**Listed entries**.
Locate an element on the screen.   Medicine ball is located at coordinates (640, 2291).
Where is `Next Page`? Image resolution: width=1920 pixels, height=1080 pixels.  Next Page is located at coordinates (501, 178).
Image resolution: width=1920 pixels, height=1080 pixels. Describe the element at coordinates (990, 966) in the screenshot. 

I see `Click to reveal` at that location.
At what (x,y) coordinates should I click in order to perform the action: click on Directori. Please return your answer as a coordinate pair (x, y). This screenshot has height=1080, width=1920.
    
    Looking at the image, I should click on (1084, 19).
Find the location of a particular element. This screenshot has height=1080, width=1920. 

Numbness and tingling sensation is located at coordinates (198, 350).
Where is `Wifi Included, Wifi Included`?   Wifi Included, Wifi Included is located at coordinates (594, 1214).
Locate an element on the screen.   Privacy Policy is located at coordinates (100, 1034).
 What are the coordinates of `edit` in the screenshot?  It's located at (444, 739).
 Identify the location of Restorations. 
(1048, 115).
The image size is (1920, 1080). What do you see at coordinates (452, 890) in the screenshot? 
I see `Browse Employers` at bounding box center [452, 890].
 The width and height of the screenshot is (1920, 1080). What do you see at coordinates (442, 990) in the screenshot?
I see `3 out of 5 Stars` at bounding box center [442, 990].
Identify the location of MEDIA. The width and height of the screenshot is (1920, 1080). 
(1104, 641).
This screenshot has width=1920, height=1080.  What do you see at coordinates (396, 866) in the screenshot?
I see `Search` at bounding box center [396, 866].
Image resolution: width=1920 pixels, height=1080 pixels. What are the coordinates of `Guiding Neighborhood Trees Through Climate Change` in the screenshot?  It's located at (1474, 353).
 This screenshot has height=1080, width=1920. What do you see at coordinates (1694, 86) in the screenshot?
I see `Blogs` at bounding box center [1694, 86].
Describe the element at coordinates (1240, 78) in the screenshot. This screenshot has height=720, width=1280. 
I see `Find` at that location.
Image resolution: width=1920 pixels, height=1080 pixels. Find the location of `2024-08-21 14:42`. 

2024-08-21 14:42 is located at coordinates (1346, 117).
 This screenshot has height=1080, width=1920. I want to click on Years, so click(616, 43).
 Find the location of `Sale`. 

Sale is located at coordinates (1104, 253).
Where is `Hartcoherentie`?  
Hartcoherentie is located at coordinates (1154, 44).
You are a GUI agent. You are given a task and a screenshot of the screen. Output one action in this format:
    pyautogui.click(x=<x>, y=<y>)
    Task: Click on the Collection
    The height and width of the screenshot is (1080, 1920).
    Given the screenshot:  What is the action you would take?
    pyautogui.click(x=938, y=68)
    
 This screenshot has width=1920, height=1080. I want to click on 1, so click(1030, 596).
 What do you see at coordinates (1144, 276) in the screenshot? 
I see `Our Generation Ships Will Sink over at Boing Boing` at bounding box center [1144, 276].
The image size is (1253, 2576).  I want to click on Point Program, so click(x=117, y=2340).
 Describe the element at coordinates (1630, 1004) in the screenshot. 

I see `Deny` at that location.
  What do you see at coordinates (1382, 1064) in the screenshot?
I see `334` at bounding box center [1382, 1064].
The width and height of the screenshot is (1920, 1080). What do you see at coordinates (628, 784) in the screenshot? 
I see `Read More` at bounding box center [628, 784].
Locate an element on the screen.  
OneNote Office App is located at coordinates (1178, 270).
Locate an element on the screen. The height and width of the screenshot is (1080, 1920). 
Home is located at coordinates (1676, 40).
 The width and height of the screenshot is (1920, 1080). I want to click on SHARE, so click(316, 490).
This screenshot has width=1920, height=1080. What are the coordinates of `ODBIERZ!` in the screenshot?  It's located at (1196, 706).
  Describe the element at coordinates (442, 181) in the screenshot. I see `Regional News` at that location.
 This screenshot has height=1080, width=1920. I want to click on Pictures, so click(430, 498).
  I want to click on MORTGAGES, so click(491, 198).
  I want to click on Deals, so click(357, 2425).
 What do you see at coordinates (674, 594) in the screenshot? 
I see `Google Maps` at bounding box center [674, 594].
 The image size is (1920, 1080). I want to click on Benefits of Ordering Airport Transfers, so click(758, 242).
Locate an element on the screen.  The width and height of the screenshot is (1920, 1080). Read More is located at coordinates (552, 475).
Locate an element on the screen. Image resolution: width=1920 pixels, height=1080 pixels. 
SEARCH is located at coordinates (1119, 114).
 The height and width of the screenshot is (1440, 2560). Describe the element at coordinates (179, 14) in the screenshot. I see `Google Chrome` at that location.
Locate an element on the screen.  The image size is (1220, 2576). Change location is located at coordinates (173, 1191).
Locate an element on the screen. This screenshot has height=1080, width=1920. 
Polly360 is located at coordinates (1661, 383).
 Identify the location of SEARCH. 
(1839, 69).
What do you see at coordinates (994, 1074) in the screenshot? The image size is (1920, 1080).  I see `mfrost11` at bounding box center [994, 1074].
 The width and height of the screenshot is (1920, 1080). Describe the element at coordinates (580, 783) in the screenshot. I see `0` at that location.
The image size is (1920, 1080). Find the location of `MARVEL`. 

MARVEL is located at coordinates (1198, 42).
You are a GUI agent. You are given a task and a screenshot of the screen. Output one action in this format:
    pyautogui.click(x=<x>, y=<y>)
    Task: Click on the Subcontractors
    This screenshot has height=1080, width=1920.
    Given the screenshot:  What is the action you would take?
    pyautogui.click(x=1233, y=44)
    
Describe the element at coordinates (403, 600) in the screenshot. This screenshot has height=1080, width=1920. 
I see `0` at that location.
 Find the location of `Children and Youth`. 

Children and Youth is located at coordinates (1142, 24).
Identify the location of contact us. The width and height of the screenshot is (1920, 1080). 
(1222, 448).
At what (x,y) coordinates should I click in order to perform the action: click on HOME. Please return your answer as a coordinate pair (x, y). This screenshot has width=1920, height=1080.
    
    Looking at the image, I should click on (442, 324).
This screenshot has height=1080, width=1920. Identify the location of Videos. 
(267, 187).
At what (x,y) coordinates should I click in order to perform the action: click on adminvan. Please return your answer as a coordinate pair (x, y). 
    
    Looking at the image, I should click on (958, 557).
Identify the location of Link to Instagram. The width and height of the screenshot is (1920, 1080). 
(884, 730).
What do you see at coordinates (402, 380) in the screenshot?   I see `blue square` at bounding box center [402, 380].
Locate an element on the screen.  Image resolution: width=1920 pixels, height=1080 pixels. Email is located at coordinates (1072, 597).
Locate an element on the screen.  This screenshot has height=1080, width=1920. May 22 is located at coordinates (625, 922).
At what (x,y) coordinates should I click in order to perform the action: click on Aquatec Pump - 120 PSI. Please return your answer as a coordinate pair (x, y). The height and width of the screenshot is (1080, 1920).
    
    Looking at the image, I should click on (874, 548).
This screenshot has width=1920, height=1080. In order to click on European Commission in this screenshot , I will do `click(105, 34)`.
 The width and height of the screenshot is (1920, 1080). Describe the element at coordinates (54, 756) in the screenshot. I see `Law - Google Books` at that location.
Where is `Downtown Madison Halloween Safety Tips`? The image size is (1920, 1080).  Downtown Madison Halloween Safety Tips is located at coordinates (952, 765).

**To do**. Put the record lines running from the one with "The image size is (1920, 1080). What" through the one with "center [1694, 86]." into a Markdown table with the columns No. and Record text, numbering each row and leaving out blank lines.

**Worked answer**.
| No. | Record text |
|---|---|
| 1 | The image size is (1920, 1080). What do you see at coordinates (452, 890) in the screenshot?  |
| 2 | I see `Browse Employers` at bounding box center [452, 890]. |
| 3 |  The width and height of the screenshot is (1920, 1080). What do you see at coordinates (442, 990) in the screenshot? |
| 4 | I see `3 out of 5 Stars` at bounding box center [442, 990]. |
| 5 | Identify the location of MEDIA. The width and height of the screenshot is (1920, 1080).  |
| 6 | (1104, 641). |
| 7 | This screenshot has width=1920, height=1080.  What do you see at coordinates (396, 866) in the screenshot? |
| 8 | I see `Search` at bounding box center [396, 866]. |
| 9 | Image resolution: width=1920 pixels, height=1080 pixels. What are the coordinates of `Guiding Neighborhood Trees Through Climate Change` in the screenshot?  It's located at (1474, 353). |
| 10 |  This screenshot has height=1080, width=1920. What do you see at coordinates (1694, 86) in the screenshot? |
| 11 | I see `Blogs` at bounding box center [1694, 86]. |